The Horrible


The Horrible

Exodus 11:1–10

Warning of the Final Plague1

The Lord said to Moses, “I will bring one more plague upon Pharaoh and upon Egypt; afterwards he will let you go from here; indeed, when he lets you go, he will drive you away. Tell the people that every man is to ask his neighbor and every woman is to ask her neighbor for objects of silver and gold.” The Lord gave the people favor in the sight of the Egyptians. Moreover, Moses himself was a man of great importance in the land of Egypt, in the sight of Pharaoh’s officials and in the sight of the people.

Moses said, “Thus says the Lord: About midnight I will go out through Egypt. Every firstborn in the land of Egypt shall die, from the firstborn of Pharaoh who sits on his throne to the firstborn of the female slave who is behind the handmill, and all the firstborn of the livestock. Then there will be a loud cry throughout the whole land of Egypt, such as has never been or will ever be again. But not a dog shall growl at any of the Israelites—not at people, not at animals—so that you may know that the Lord makes a distinction between Egypt and Israel. Then all these officials of yours shall come down to me, and bow low to me, saying, ‘Leave us, you and all the people who follow you.’ After that I will leave.” And in hot anger he left Pharaoh.

- Data

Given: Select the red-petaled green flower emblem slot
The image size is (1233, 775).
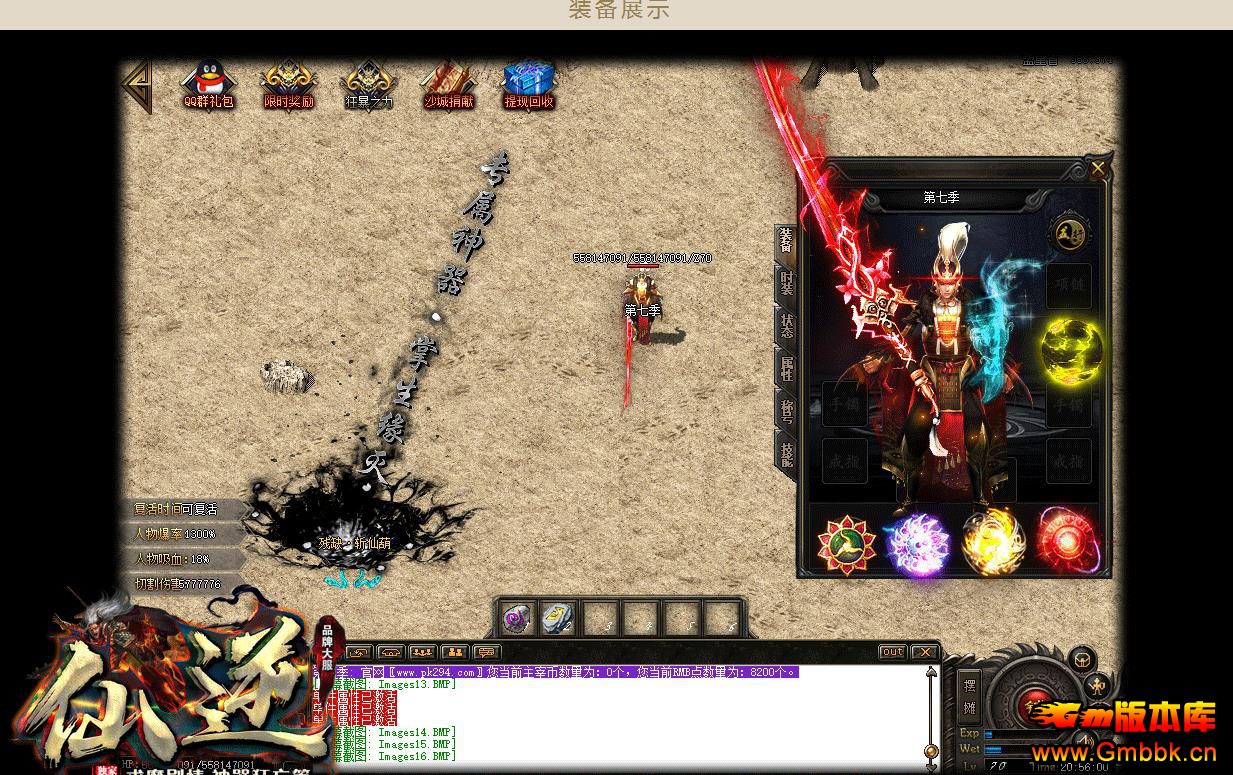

- Instructions to follow
In the Exodus passage, what are the people told to ask their neighbors for? The listing comes from a different source than the Exodus passage.

- The response
Objects of silver and gold.